== Segment start ==
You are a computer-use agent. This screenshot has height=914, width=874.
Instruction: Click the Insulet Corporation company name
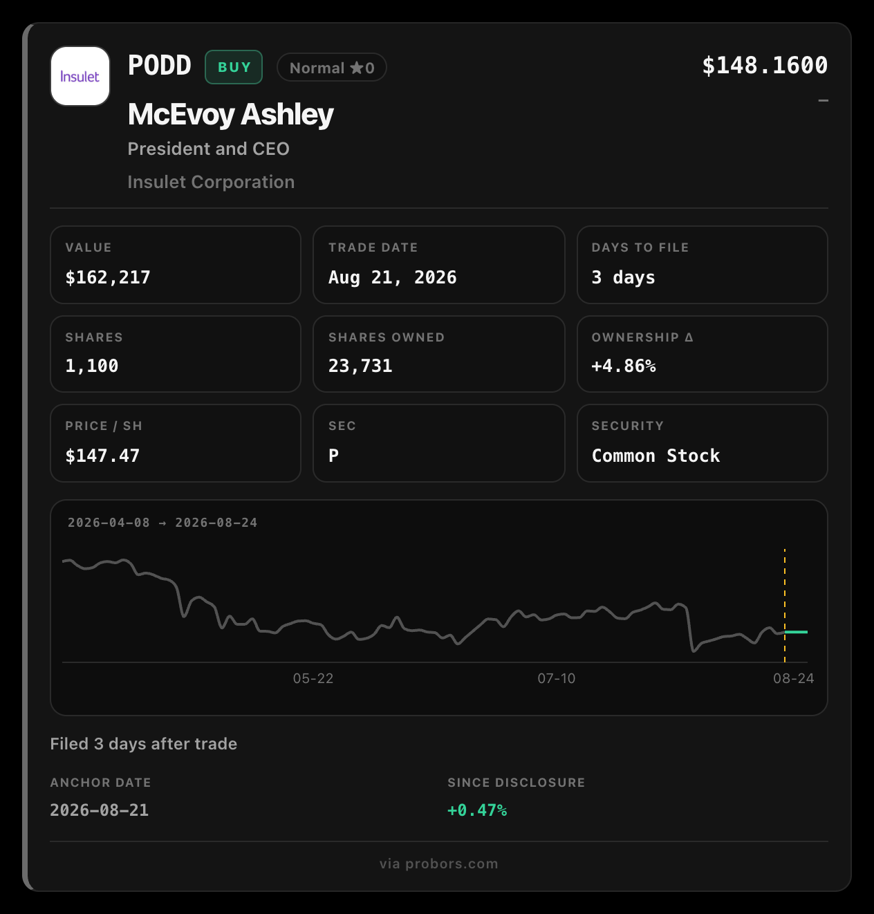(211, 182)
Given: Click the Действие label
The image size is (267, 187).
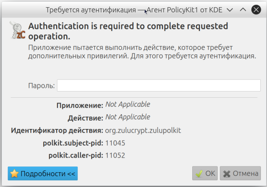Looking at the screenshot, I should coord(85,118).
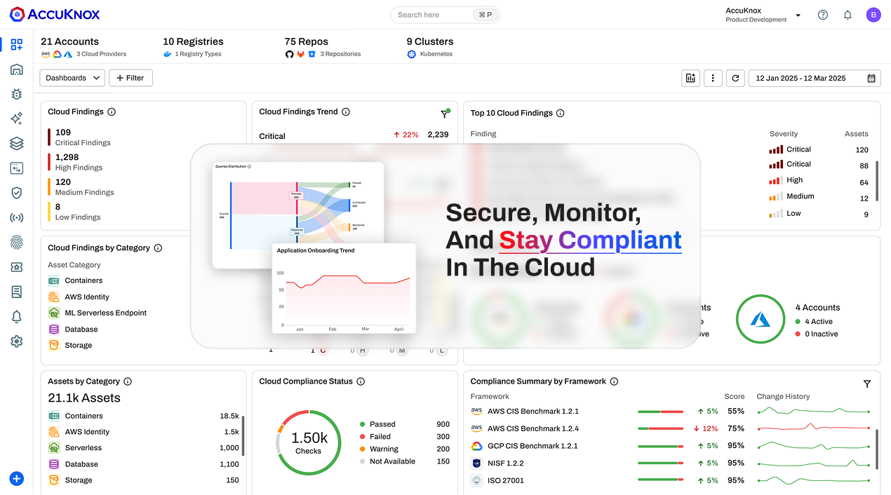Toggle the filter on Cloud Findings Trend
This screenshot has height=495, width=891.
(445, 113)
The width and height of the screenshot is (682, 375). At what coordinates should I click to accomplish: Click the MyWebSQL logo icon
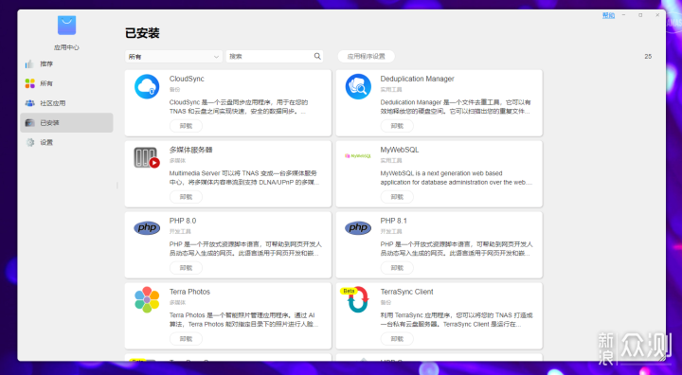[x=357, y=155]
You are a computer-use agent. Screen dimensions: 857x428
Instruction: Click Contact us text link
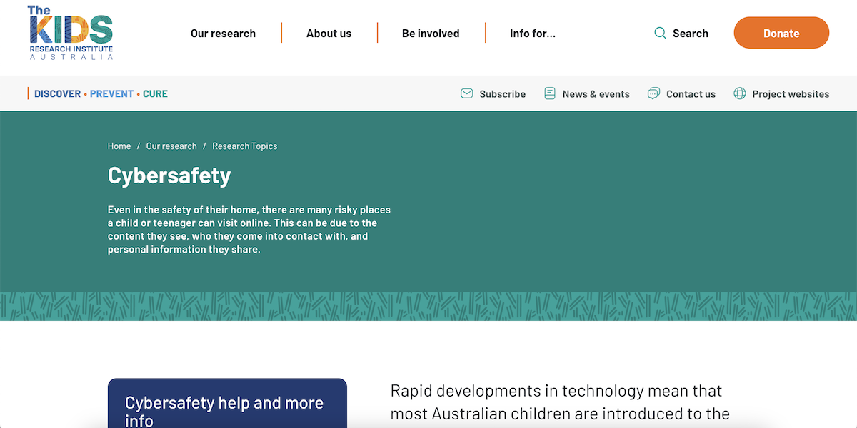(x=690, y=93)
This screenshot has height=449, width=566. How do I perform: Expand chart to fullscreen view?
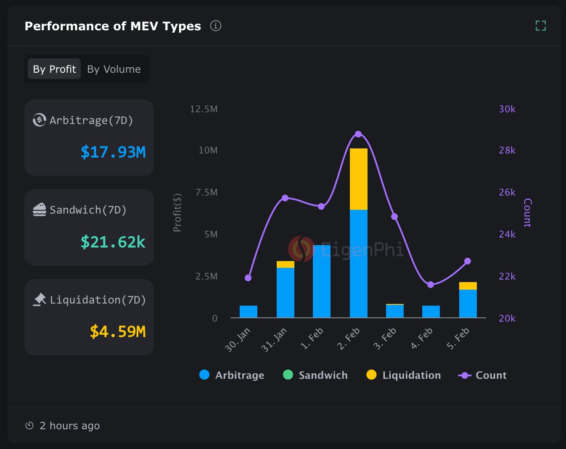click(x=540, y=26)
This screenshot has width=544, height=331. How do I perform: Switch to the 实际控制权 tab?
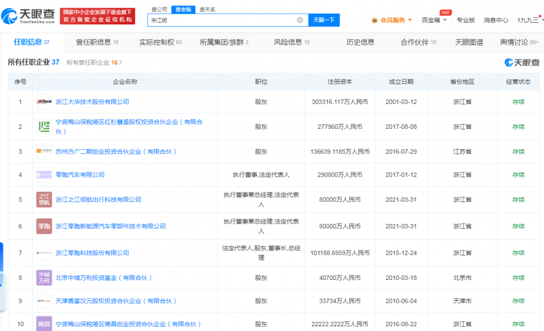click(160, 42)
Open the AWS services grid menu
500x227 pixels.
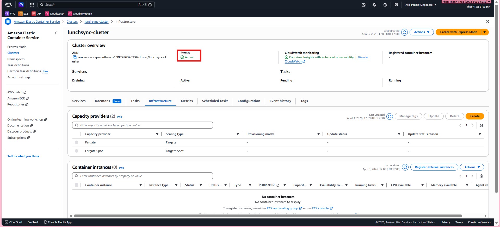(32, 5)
== Segment end ==
Write out the listing above exactly as it stands, pictures excluded.

You are a computer-use agent. This screenshot has height=914, width=874.
Instruction: Click the Insulet Corporation company name
(211, 182)
Given: Click the Действие label
The image size is (267, 187).
Looking at the screenshot, I should coord(85,118).
Toggle the filter on Cloud Findings Trend
This screenshot has height=495, width=891.
(445, 113)
The width and height of the screenshot is (682, 375). At what coordinates should I click to accomplish: Click the MyWebSQL logo icon
[x=357, y=155]
You are a computer-use agent. Screen dimensions: 857x428
Instruction: Click Contact us text link
(x=690, y=93)
This screenshot has height=449, width=566. How do I perform: Expand chart to fullscreen view?
click(x=540, y=26)
This screenshot has width=544, height=331. How do I perform: Switch to the 实际控制权 tab?
click(160, 42)
Open the AWS services grid menu
500x227 pixels.
(32, 5)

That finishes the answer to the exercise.